At The Top Of Henry PassI began the final climb above tree line to get over the pass.  The winds were overpowering, at least 70 km/h.  I was really getting hammered and had to brace myself by leaning into the gusts or else I would have been blown over.  The trail markings were pretty sparse and sometimes I wasn’t sure where I was going, so I just followed my instincts.  There was a pond at the top of the pass that had whitecaps in it.  The winds were all funneled by the surrounding mountains into Henry Pass.  I took a look from the top of the pass.  I looked backwards to see where I had come from and I looked forward to see where I was going.  I can’t forget those sights as it felt as if I could see forever.

### LIST OF TASKS
A – Summarize the Henry Pass account in two sentences.
B – Reproduce the Henry Pass account word for word between "At The Top Of Henry" and "could see forever.", inclusive.

### INFORMATION SUPPLIED

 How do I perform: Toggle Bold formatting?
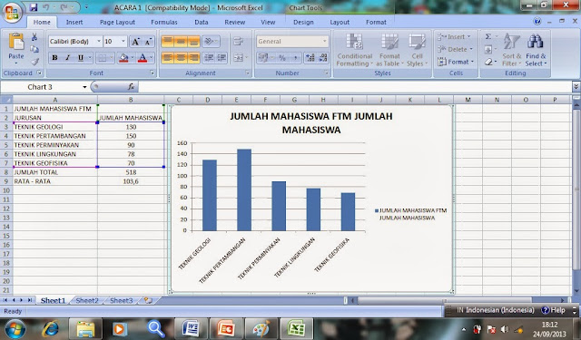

### EXPECTED RESPONSES
A – The narrator climbed above tree line toward Henry Pass in winds of at least 70 km/h, leaning into the gusts to avoid being blown over and following instinct where trail markings were sparse. At the top, where a pond had whitecaps, the narrator looked back and ahead at sights that seemed to stretch forever.

B –
At The Top Of Henry PassI began the final climb above tree line to get over the pass.  The winds were overpowering, at least 70 km/h.  I was really getting hammered and had to brace myself by leaning into the gusts or else I would have been blown over.  The trail markings were pretty sparse and sometimes I wasn’t sure where I was going, so I just followed my instincts.  There was a pond at the top of the pass that had whitecaps in it.  The winds were all funneled by the surrounding mountains into Henry Pass.  I took a look from the top of the pass.  I looked backwards to see where I had come from and I looked forward to see where I was going.  I can’t forget those sights as it felt as if I could see forever.